So they are charging the maximum allowed under the rental contract in the event that all of these fees happen to come up.  There may be an extra hour charge, a "Maui screw the tourist" charge or whatever that Hertz is legally permitted to hit you with when you return the car.  Who knows.  Priceline collects the whole thing whether it is needed or not but sends Hertz only what they actually ask for.  Then they keep the rest.


----------



## bogey21 (Feb 10, 2009)

I'm too tired to go look but I think Priceline makes the statement that the taxes and other fees are an estimate which if lower than actual (unlikely) works to the detriment of Priceline, and which if higher enure to Priceline as profit.

George


----------



## winger (Feb 10, 2009)

Well, I got my lazy butt off the couch and found this page linked from my reservation's Taxes/Fees (actually the link did not work for some reason until just now   )

"*Charges for Taxes and Fees*

In connection with facilitating your Name Your Own Price® rental car transaction, we will charge your debit or credit card, in addition to the price you name, a charge for Taxes and Fees (an amount that will always be disclosed to you before you elect to proceed). This charge includes an amount to recover the amount we pay to the rental car supplier in connection with your reservation for taxes, fees and surcharges owed by the rental car supplier including, without limitation, sales and use tax, excise tax, value added tax, airport or facility taxes, surcharges or fees and/or other similar taxes, surcharges or fees. The amount of this charge is intended by us to be sufficient to cover the maximum amount we may be required to pay to a rental car supplier, and may be greater or less than the amount we actually pay the rental car supplier in connection with your reservation for taxes, fees and surcharges. The balance of the charge for Taxes and Fees is a fee which we retain as part of the compensation for our services and to cover the costs of your reservation, including, for example, customer service costs and additional fees which may be charged from time to time by the rental car suppliers. The charge for Taxes and Fees varies based on a number of factors, including, without limitation, the amount you pay to priceline.com and the location at which you will pick-up your car from the rental car supplier. 

We are not the vendor collecting and remitting taxes to the applicable taxing authorities. The rental car companies, as vendors, bill all applicable taxes to us and we pay over such amounts directly to the vendors. We are not a co-vendor associated with the vendor with whom we reserve our customer's travel arrangements.

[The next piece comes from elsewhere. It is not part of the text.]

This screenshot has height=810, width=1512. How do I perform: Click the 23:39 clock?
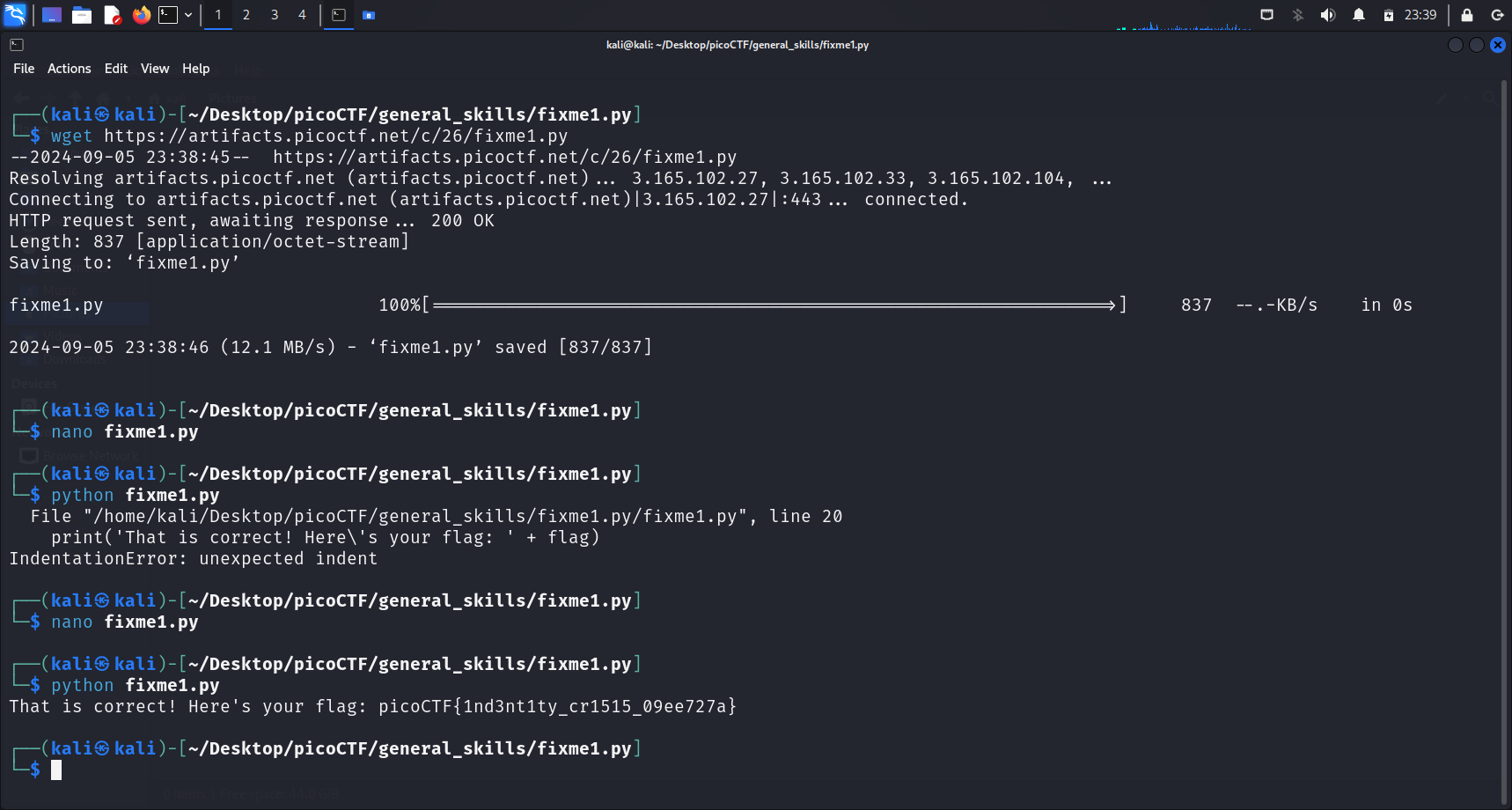tap(1420, 15)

Taxability and the appropriate tax rate and the type of applicable taxes vary greatly by location."


----------



## Carolinian (Feb 11, 2009)

IMHO there is a lot of hankypanky on ''taxes and fees'' in the travel industry.  I would like to see consumer protection legislation to insure transparency by prohibiting a charge on a tax and fee line for anything that is not paid to a third party like a taxing entity, airport, etc.  Bumping up what is actually the price by phony fees on the tax and fee line is just fraud.

One question to explore is whether it is the rental car company or Priceline that is doing this to you.  It could be either.  For quite some time, the ''taxes'' on the same TATL routings for NW and DL were significantly different, meaning that one was padding the ''taxes'' since tax authorities would not be charging different airlines different amounts.  After enough attention was called to that problem, it stopped.

One thing I would do is go to the website of the rental car company that the Priceline rental is with and do a dummy reservation with the same pickup, car size, dates, etc. and see what tax it shows.  If the amount is different from what Priceline claims, I would file a complaint with the Consumer Protection Division of the state AG of your state and send copies of the dummy reservation and your Priceline documents.  If the amount is the same as Priceline quoted, the problem is with the car rental company.  In that case, I would make dummy reservations with other car rental companies at the same airport and look at the tax they charge.  If your car rental company is out of line with everybody else, then send those documents to the Hawaii Consumer Protestion Division.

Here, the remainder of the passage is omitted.